El caso Pinochet demostró que el derecho internacional no es un conjunto de acuerdos que puedan ignorarse, sino un mecanismo fundamental para la protección de las personas. Las resoluciones de los tribunales británicos sentaron un precedente importantísimo para el futuro de los derechos humanos, y también abrieron una ventana de esperanza para todas las víctimas y familiares que siguen buscando justicia.
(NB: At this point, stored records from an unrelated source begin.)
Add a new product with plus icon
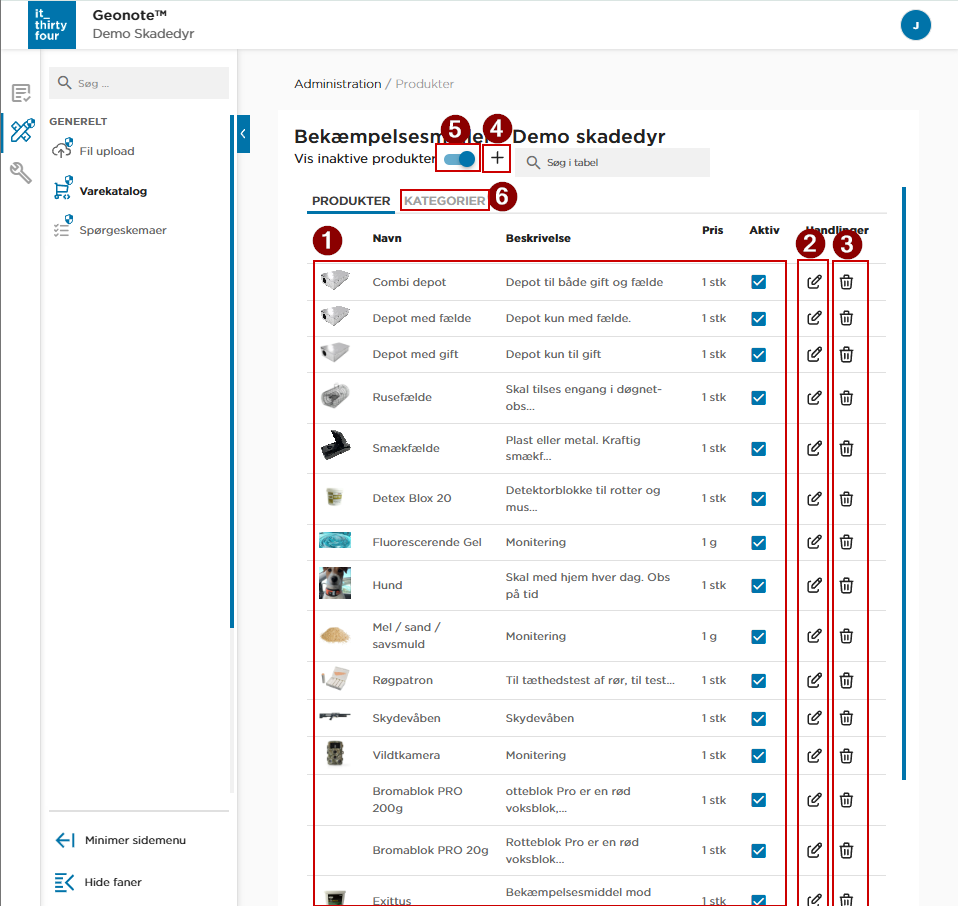 [x=497, y=159]
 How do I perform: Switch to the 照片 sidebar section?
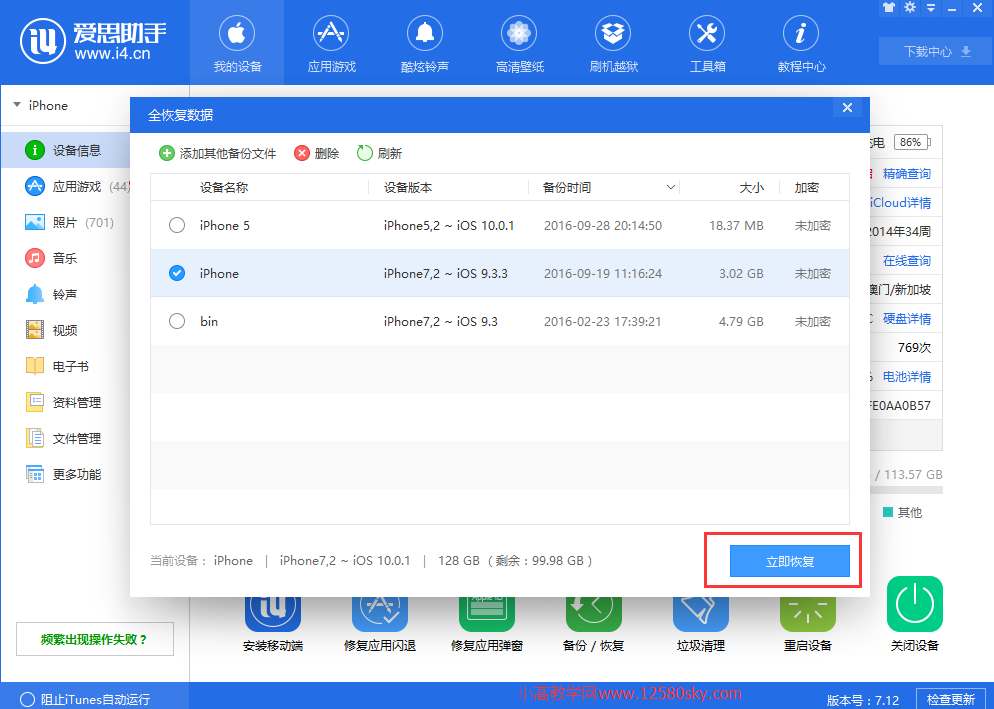pos(60,221)
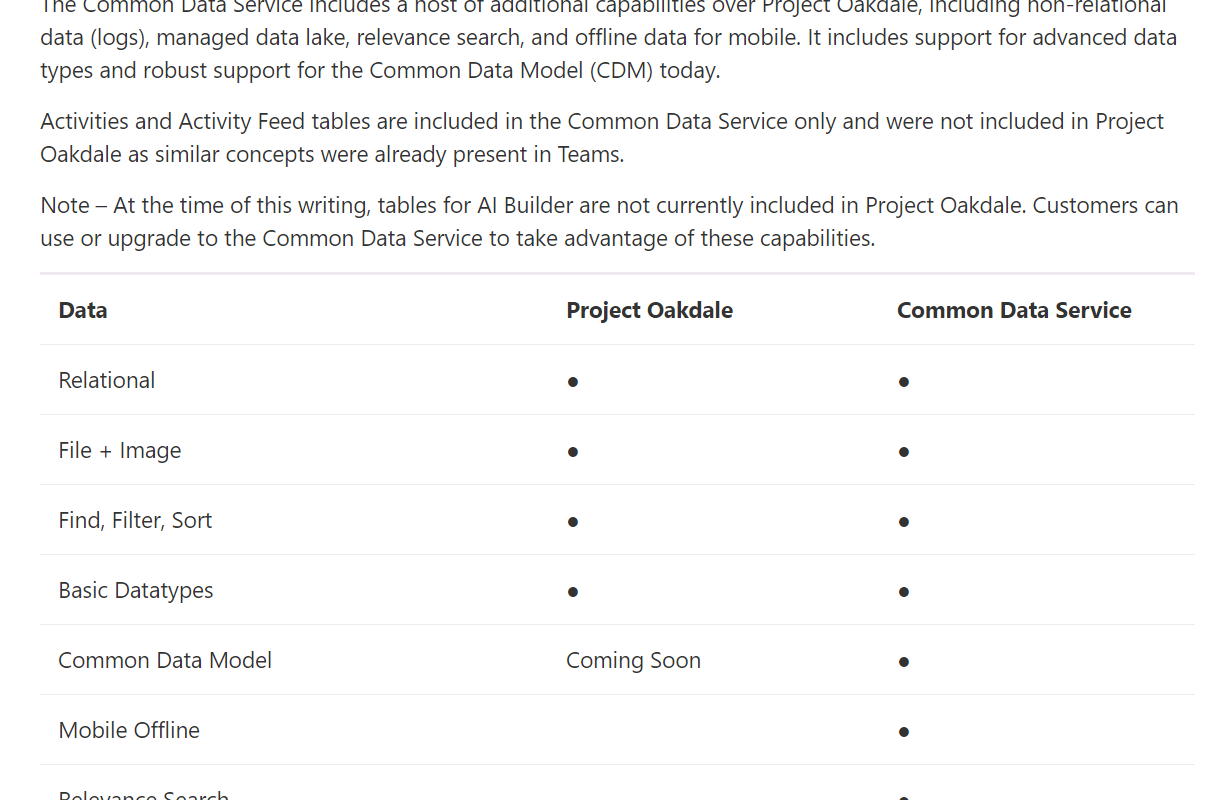
Task: Click Common Data Service bullet for Common Data Model
Action: point(904,662)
Los crímenes de lesa humanidad cometidos en Chile desde 1973 están sujetos a la jurisdicción universal. El principio de jurisdicción universal para juzgar los crímenes de lesa humanidad independientemente del lugar donde se hayan cometido ya fue reconocido por el derecho internacional incluso antes del establecimiento del tribunal militar internacional de Nuremberg. En la actualidad, la gran mayoría de los Estados reconocen la jurisdicción universal como motivo admisible para establecer jurisdicción sobre un delito. Sin embargo, son demasiado escasos los Estado que la ejercen, incluso cuando tienen en su territorio a destacados sospechosos. Queda mucho por hacer. Hoy, 16 de octubre, Amnistía Internacional publica el primero de una serie de informes sobre cada uno de los 192 Estados miembros de la ONU; en dichos informes se describe lo que han hecho esos Estados para hacer realidad la jurisdicción universal en sus tribunales y se formulan recomendaciones detalladas para modificar la legislación y la práctica con el fin de garantizar que ningún país del mundo se convierte en un refugio seguro para los responsables de los delitos más graves del mundo.